Windows 8 emphasizes touchscreen capabilities, but there are several scenarios where I see little benefit for information workers.

Touchscreens, which have helped to make smartphones the must-have device for most information workers, have generated a more mixed reaction when the technology is deployed on personal computers.

InformationWeek.com reader jqbecker recently said of Windows 8's touchscreen orientation: "Most [small and midsize businesses] are actually doing WORK, not looking up cat videos on the Internet. By work I mean a lot of typing into Word documents, and entering data into spreadsheets."

That sounds like the world I live in, a tad more so than Microsoft's Surface Pro commercial. (Even the coolest offices I've worked in didn't break out into synchronized dance routines.) It also jives with the day-to-day of many of the SMBs I speak with.
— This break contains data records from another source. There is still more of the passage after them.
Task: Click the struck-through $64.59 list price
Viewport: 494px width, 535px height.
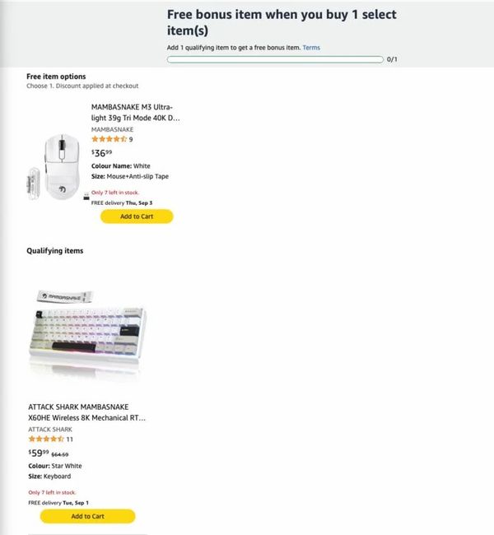Action: [60, 454]
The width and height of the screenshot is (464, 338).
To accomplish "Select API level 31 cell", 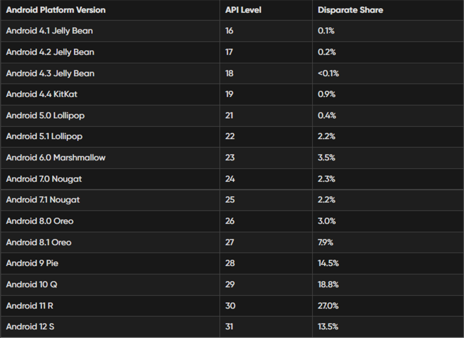I will (229, 327).
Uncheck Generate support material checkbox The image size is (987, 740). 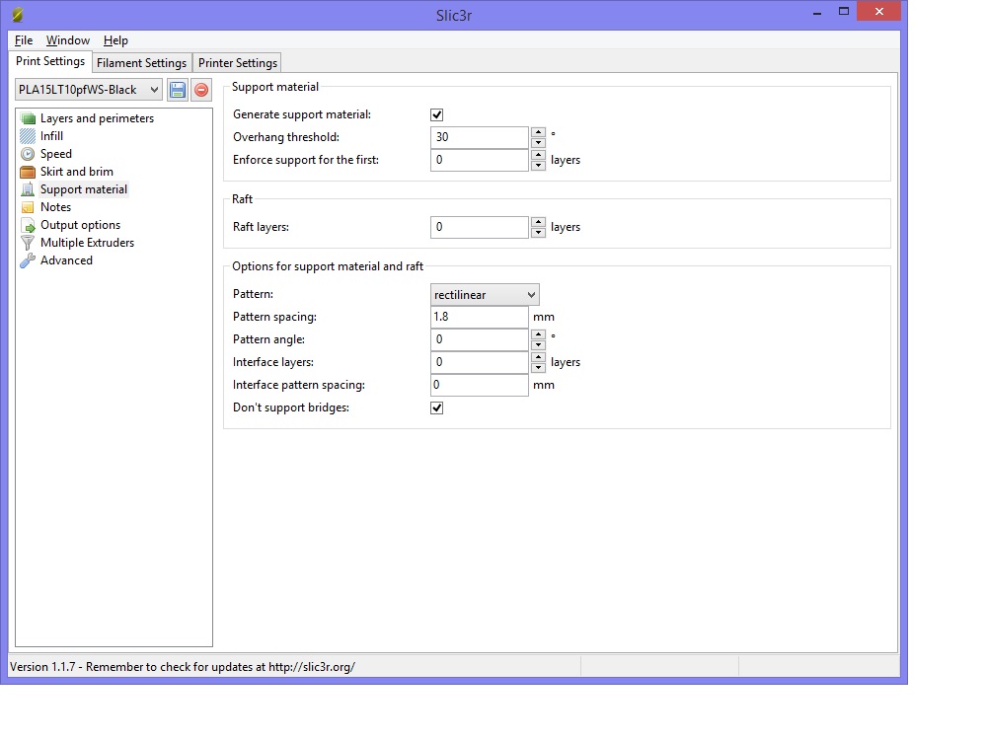437,115
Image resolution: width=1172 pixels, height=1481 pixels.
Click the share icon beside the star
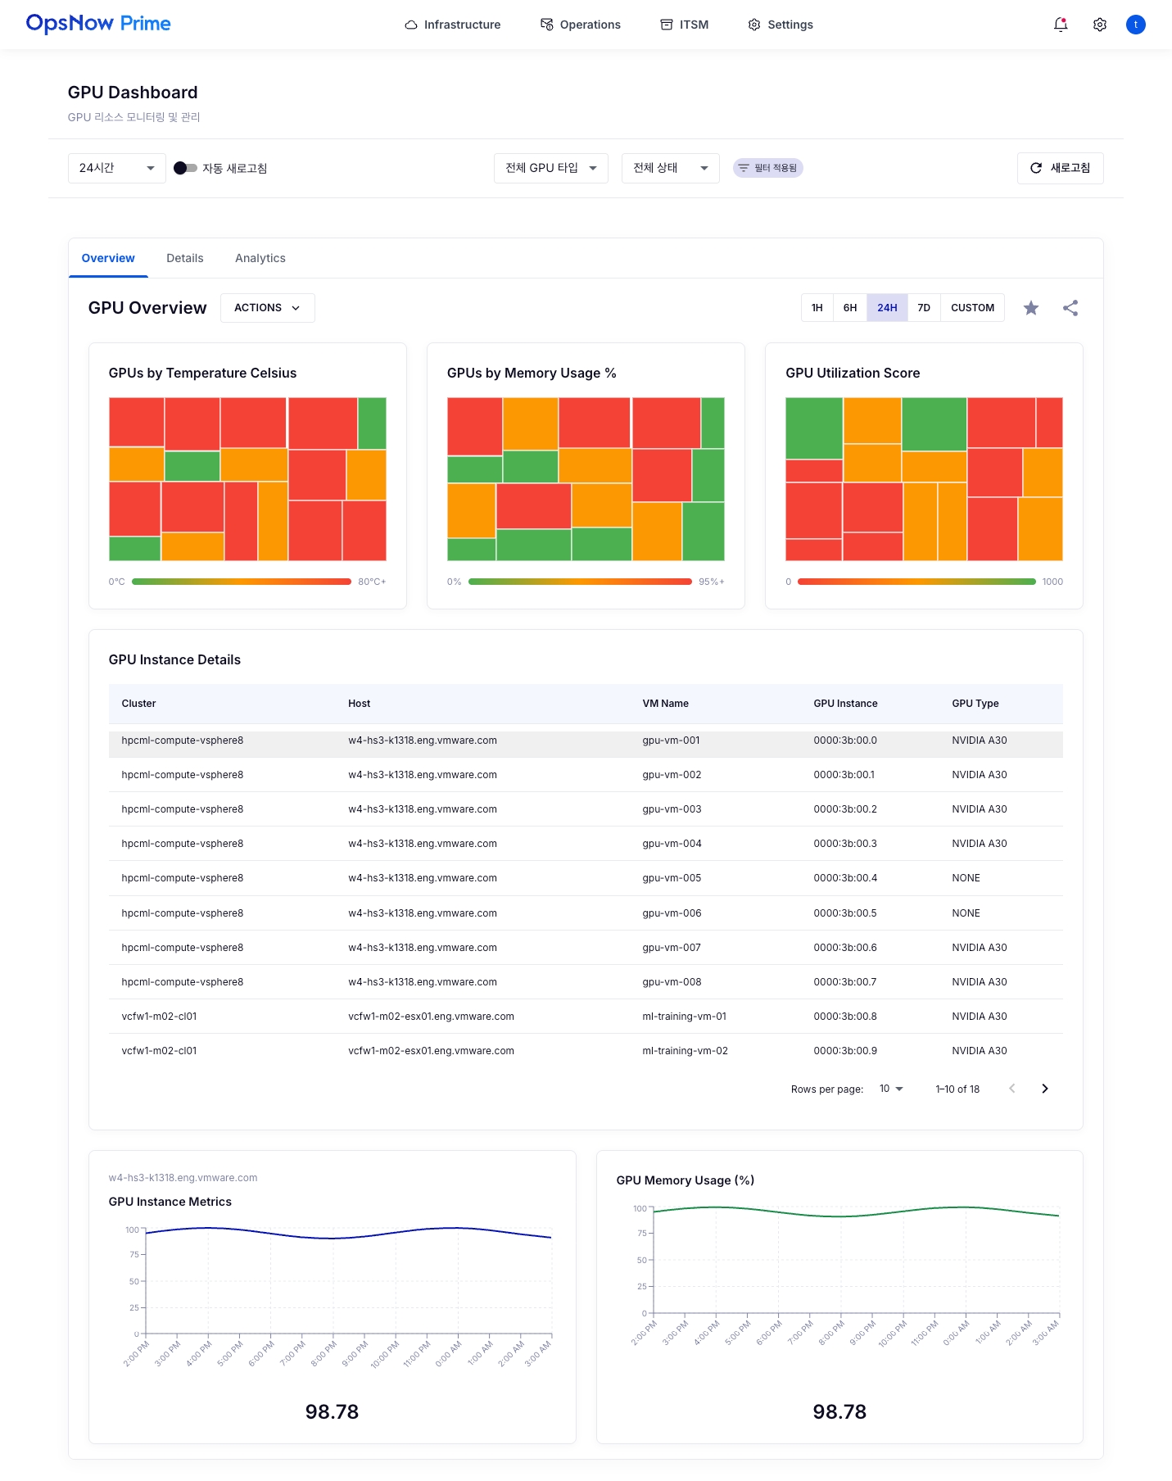tap(1070, 308)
Their focus is on productivity and profit, even when "cool" is part of the business model. I'd wager that premise extends well into the largest of businesses, too.
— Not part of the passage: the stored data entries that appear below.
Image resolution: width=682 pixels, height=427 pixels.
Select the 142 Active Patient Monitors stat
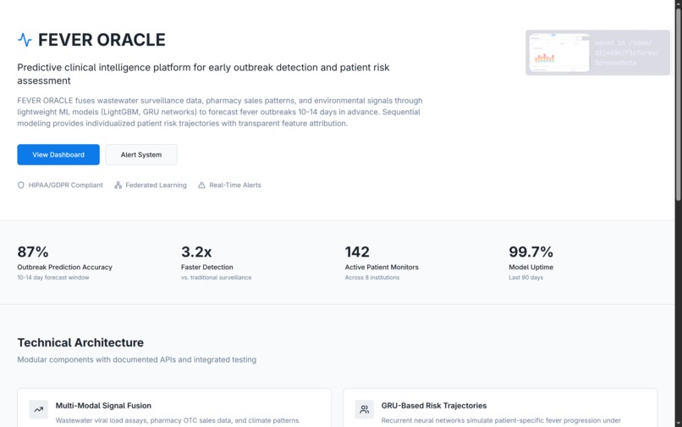coord(357,252)
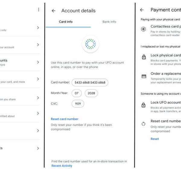Open the three-dot overflow menu
Image resolution: width=181 pixels, height=170 pixels.
[x=39, y=10]
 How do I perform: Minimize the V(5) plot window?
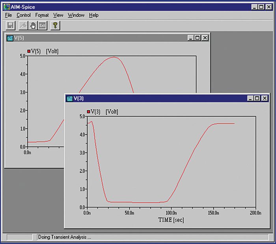pyautogui.click(x=191, y=38)
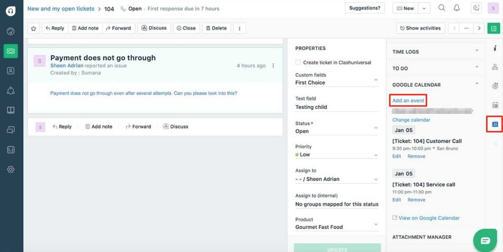Screen dimensions: 503x252
Task: Open the chat widget bubble
Action: [485, 241]
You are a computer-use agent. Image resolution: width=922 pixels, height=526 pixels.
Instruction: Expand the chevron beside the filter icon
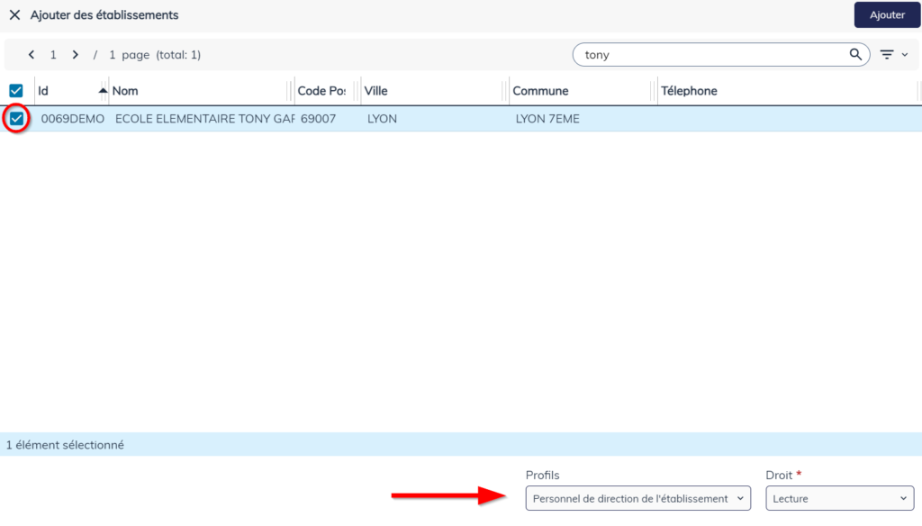903,54
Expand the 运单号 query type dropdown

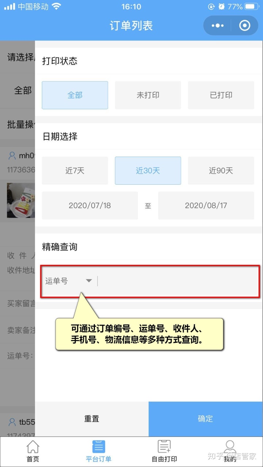point(69,281)
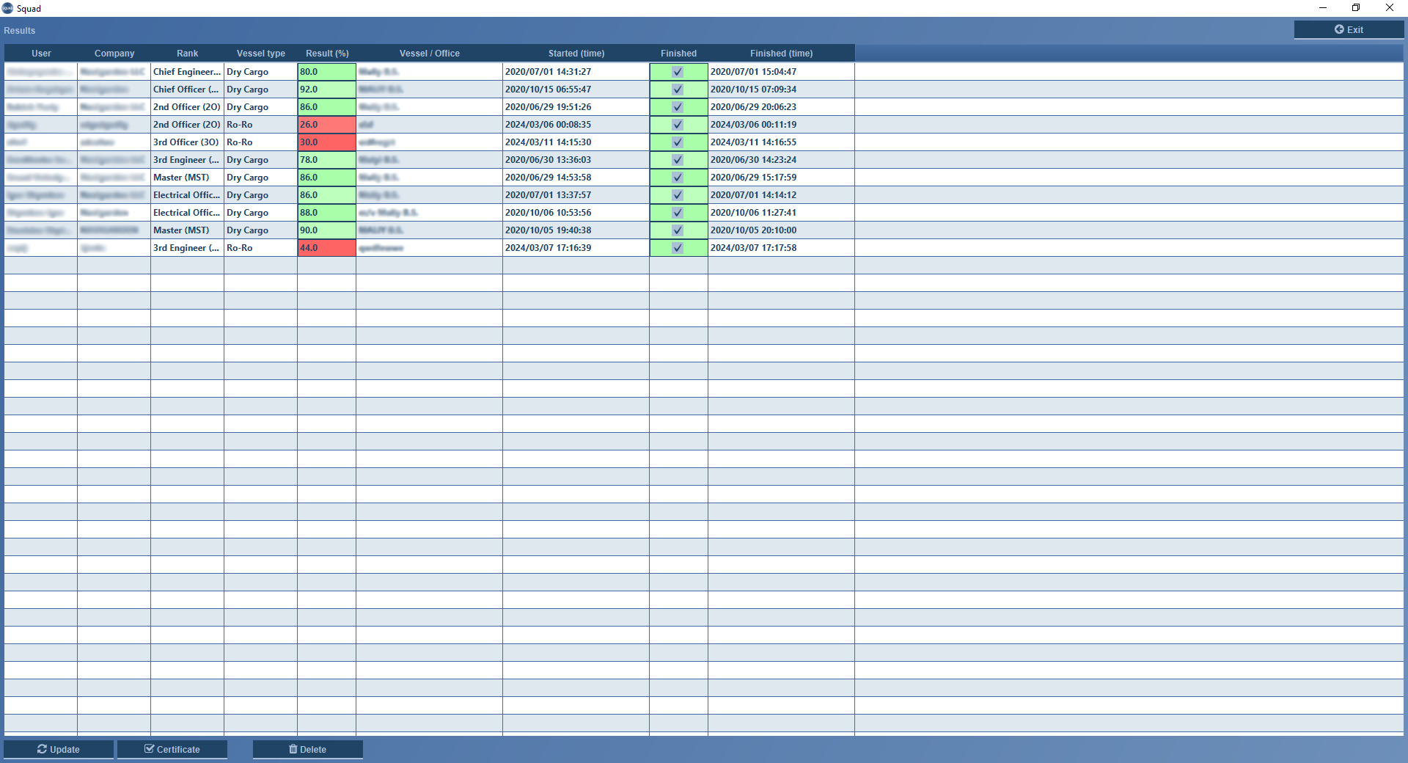Select the red 30.0 result cell

(x=326, y=142)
[ There are arguments on the other side. Read Windows 8 Doubt: 4 Ways To Sway PC People. ]

That's been a big part of my problem with the touchscreen emphasis evident in Windows 8 and the early looks at Windows Blue. PCs might not be in vogue but they're still core tools for lots and lots of workers, me included. As reader justindunn noted: "Most of us have decades of experience with a mouse and keyboard, and I for one won't give them up for something because it makes me look cool when I am working or presenting material."
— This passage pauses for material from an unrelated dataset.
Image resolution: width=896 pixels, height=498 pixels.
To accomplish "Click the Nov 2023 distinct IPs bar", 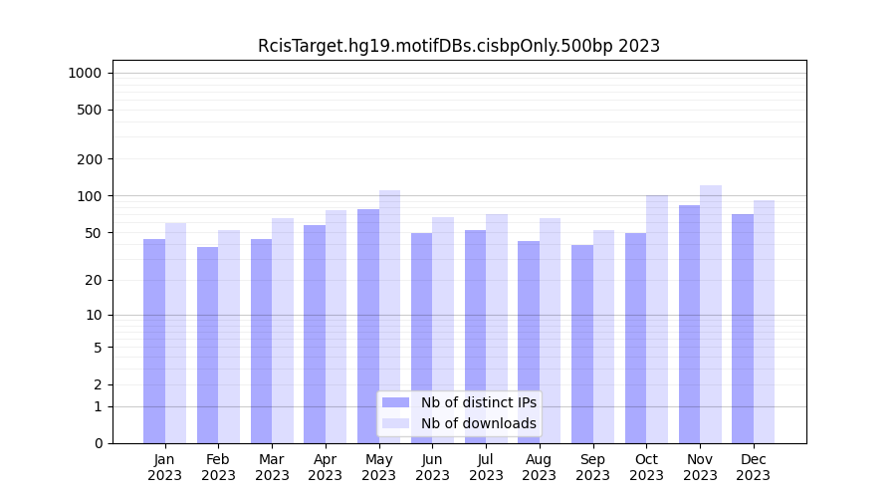I will pyautogui.click(x=689, y=324).
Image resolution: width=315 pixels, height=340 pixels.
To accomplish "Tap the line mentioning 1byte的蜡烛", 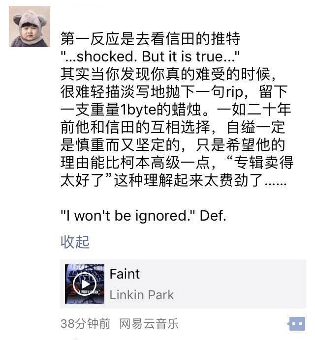I will [176, 110].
I know desktop mode in Windows 8 is a click away. (Google, for one, says the same about the competition.) I know about Classic Shell. I do see upside in Windows 8. But I still see fundamental shortcomings in an OS that prioritizes touch -- an interface native to tablets and smartphones -- on a laptop or desktop.

A counterpoint to my perspective: I'm shortsighted. This is the future of computing. Change is challenging. Adapt or get left behind.

But adaptation should be driven by productive value. Change for the sake of change is as inefficient as a stubborn refusal to try new and better ways of doing things. While I can see applications and uses where a touchscreen PC might someday offer advantages, there are several business-critical areas where I see little benefit. Here are three of them.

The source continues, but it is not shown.